Scanning in the New Year

The nearest grocery store to me is Shaw’s on Post Road. However, with Shaws closing its doors in January and a recent jaunt down to the East end of Westport, I found myself in the Super Stop & Shop.

As I was walking in the store, I noticed a rack of hand-held scanners by the entrance. An employee was approaching customers telling them about this new scanner that speeds up checkout times.

How it works is that each time you pull an item off the shelf, you scan the product’s barcode with a Motorola hand scanner. It looks like a typical barcode reader, but has a color screen and a few buttons on it.

Each item scanned is displayed on the screen of the hand-held unit, including its price and your total price. If you decide you don’t want the item, there’s a simple way to delete the item.

Before you start your scanning, you put a few paper bags in your shopping cart.

As you go around the store and pick up items, you scan each one and place it into one of the paper bags in your basket. I had my four-year-old son with me and he had a blast scanning everything we put in our basket.

While I did not pick up any produce that’s sold by weight or quantity, the employee told me that there are special – and simple – processes for handling these types of sales that don’t include a barcode on a package.

The scanner even offers store specials. The day I was there, I think coffee and peanut butter were shown on the screen.

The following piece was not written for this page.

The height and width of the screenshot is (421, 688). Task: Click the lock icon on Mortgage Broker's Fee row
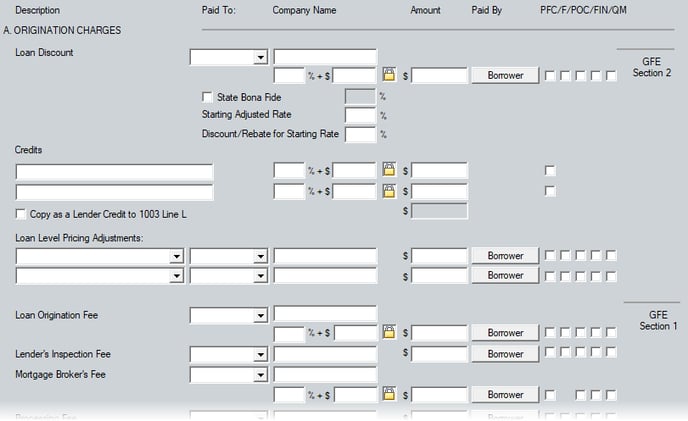click(x=389, y=394)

I experienced three problems with the scanners:

First, my son wouldn’t let go of the scanner. He liked playing with it.

Second, at times, I almost forgot to scan items that I put in my basket. Luckily, my trip to the store was for just a few items and so it was easy to review what I had in my basket (more on this later); and

Third, the check-out procedure at the self-serve register aisle didn’t work properly. For a variety of reasons, the printed instructions at the register weren’t correct (which I was warned of by the employee who gave me the scanner when I entered the store) and ultimately we had to have one of the store employees help me check out.

I did like the technology and will find that it will help me at the supermarket, especially when there are long lines and/or I’m in a hurry with just a few items.

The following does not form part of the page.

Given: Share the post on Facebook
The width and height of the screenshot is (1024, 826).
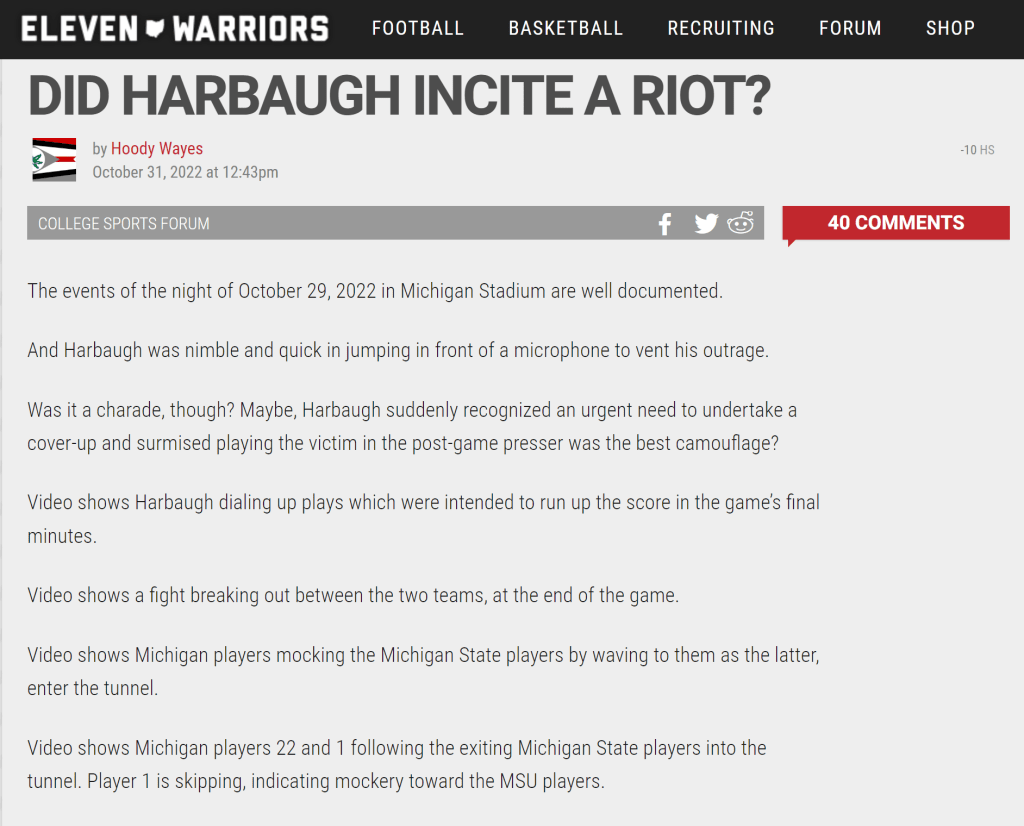Looking at the screenshot, I should click(x=665, y=224).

What challenged me was both the obvious and not-so-obvious problem.

The obvious problem is people intentionally stealing items from the store. It would be pretty easy to put 30 item in your bags, but only scan 25 items. While the store reserves the right to “audit” your shopping cart, the opportunity for stealing is pretty high. However, the self checkout aisles already include this chance for people not paying for things.

The not-so-obvious problem is ensuring that all items put in the cart are scanned. While I was in the store with my four-year-old and a short shopping list, I can imagine that someone with distractions (children, a longer shopping list, talking on one’s phone, or similar), might make a completely honest mistake and not scan one or more items while shopping.

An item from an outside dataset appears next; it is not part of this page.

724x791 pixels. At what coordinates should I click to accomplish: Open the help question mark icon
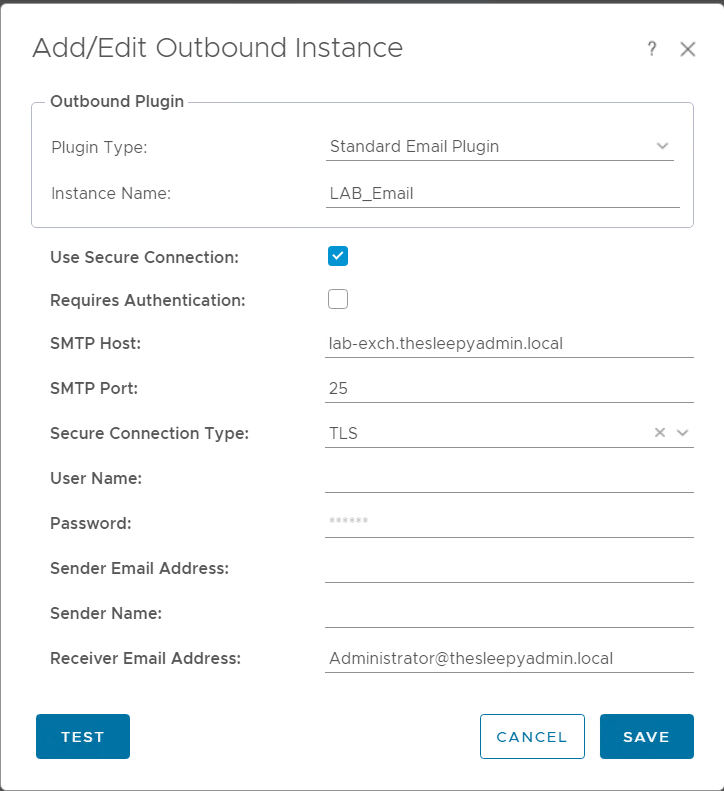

This not-so-obvious problem is also probably due to the new nature of the process, but it exists nonetheless. I’m sure after using the system a few times, I’ll be pretty good at it. The good news is that other than the checkout process, the system worked very well.

I don’t know whether the scanners at Stop & Shop are a trial or are there for good. I liked them and think that I could get used to them. And with Shaws closing in January, I’ll have more chances to use the scanners as Stop & Shop will become my closest supermarket.